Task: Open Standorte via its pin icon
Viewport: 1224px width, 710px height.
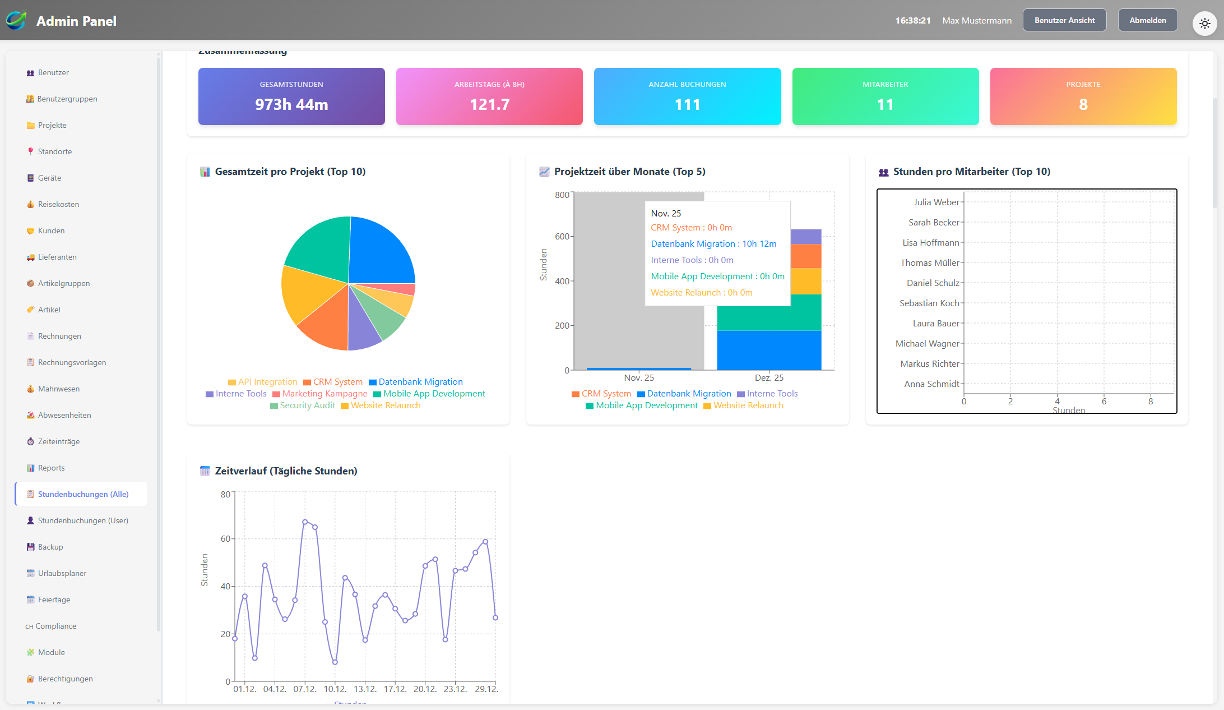Action: 30,151
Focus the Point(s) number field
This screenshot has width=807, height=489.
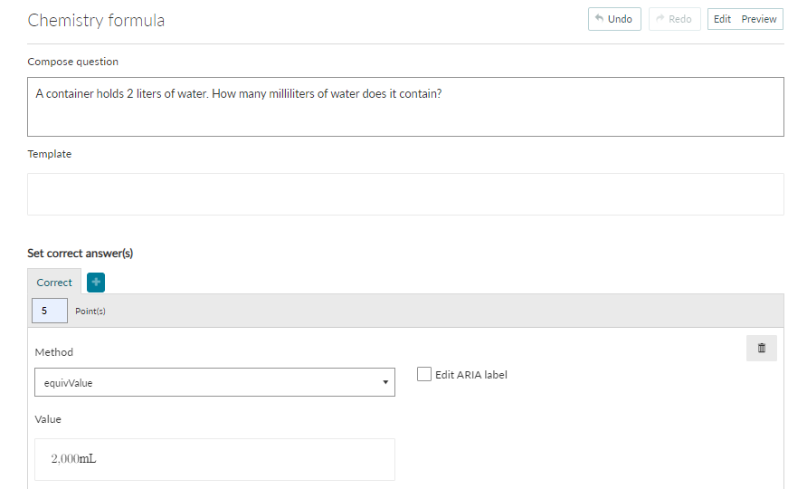(50, 311)
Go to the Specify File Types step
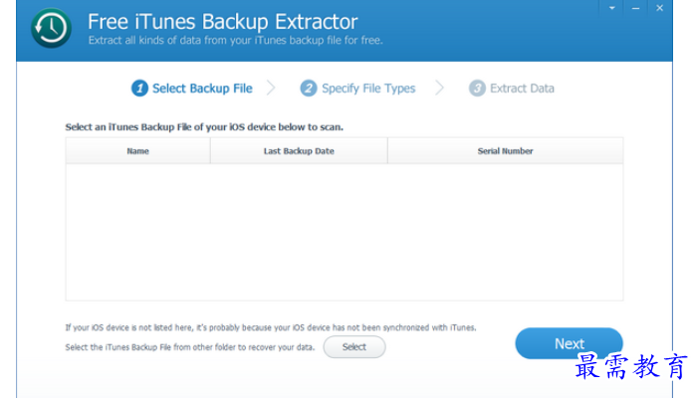696x398 pixels. 368,89
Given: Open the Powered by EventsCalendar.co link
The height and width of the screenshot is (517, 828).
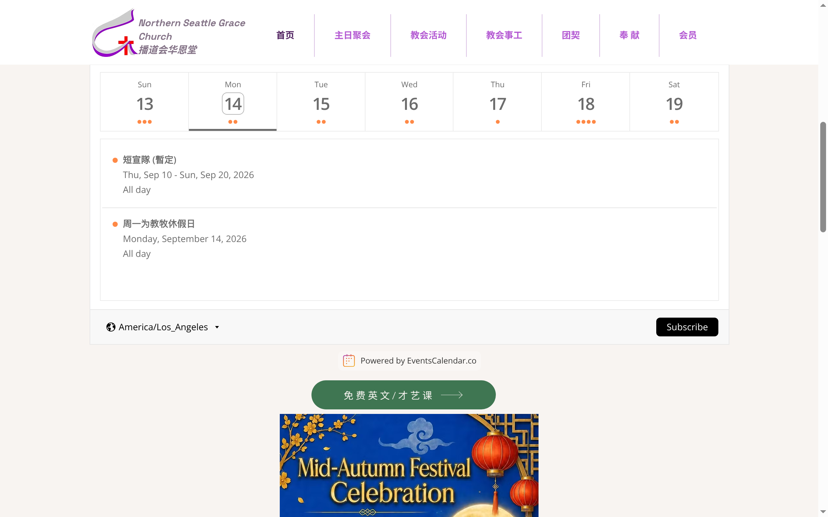Looking at the screenshot, I should click(x=410, y=361).
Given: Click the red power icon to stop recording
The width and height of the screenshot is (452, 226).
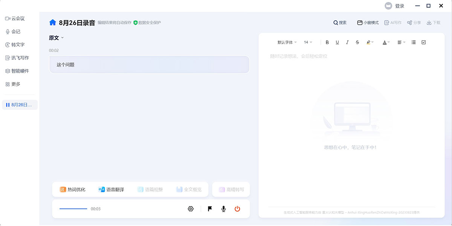Looking at the screenshot, I should [x=237, y=209].
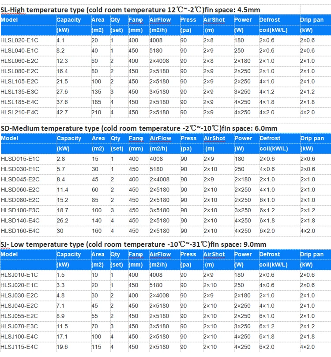Click the HLSL020-E1C model cell
This screenshot has height=357, width=331.
click(19, 41)
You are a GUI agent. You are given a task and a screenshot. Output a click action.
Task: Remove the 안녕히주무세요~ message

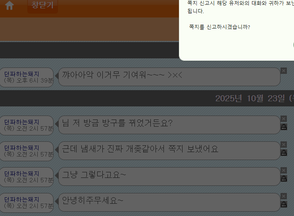(x=284, y=196)
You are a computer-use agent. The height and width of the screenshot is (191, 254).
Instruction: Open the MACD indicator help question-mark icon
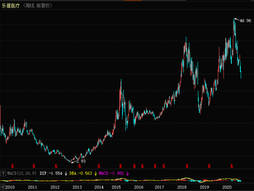tap(3, 173)
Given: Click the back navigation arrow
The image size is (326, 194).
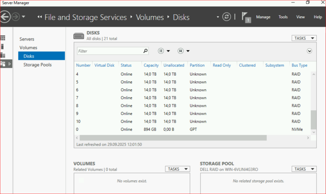Looking at the screenshot, I should (x=4, y=17).
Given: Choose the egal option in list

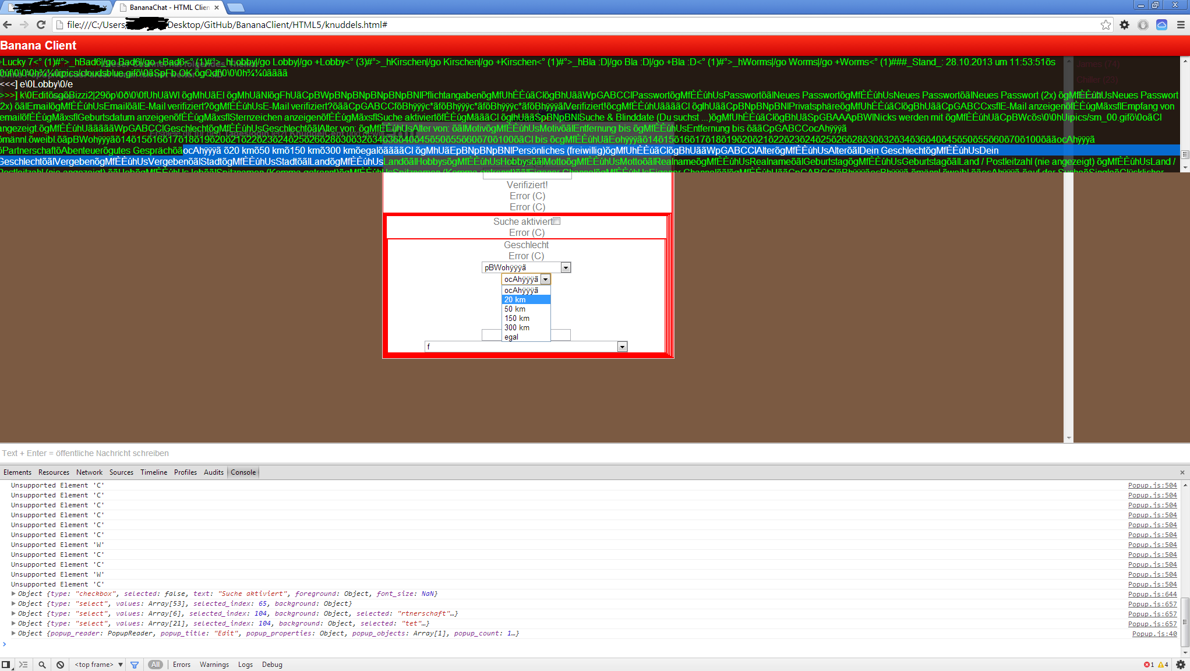Looking at the screenshot, I should pyautogui.click(x=511, y=337).
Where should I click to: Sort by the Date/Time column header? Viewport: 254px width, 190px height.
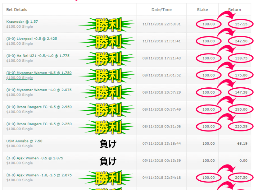161,10
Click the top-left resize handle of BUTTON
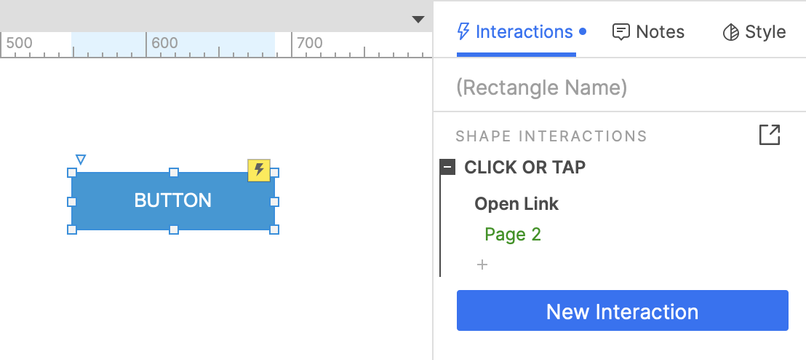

# # # #

Rewrite all of the items above, changing "Viewport" to "Window" and leaving everything else the same. Omit the pictures from your answer.

• _Reply to the exercise_
Task: Open Standorte via its pin icon
Window: 1224px width, 710px height.
Action: 30,151
Focus the Point(s) number field
This screenshot has width=807, height=489.
(50, 311)
Go to the Specify File Types step
696x398 pixels. 368,89
Given: Open the Powered by EventsCalendar.co link
The height and width of the screenshot is (517, 828).
Looking at the screenshot, I should click(x=410, y=361).
Given: Click the red power icon to stop recording
The width and height of the screenshot is (452, 226).
Looking at the screenshot, I should [x=237, y=209].
Click the HLSL020-E1C model cell
This screenshot has height=357, width=331.
click(19, 41)
You are a GUI agent. You are given a task and a screenshot. Output a click action.
Task: Remove the 안녕히주무세요~ message

(x=284, y=196)
You are a computer-use agent. The height and width of the screenshot is (191, 254).
Instruction: Open the MACD indicator help question-mark icon
tap(3, 173)
Given: Click the back navigation arrow
The image size is (326, 194).
Looking at the screenshot, I should (x=4, y=17).
Given: Choose the egal option in list

Looking at the screenshot, I should pyautogui.click(x=511, y=337).
Where should I click to: Sort by the Date/Time column header? Window: 254px width, 190px height.
161,10
Click the top-left resize handle of BUTTON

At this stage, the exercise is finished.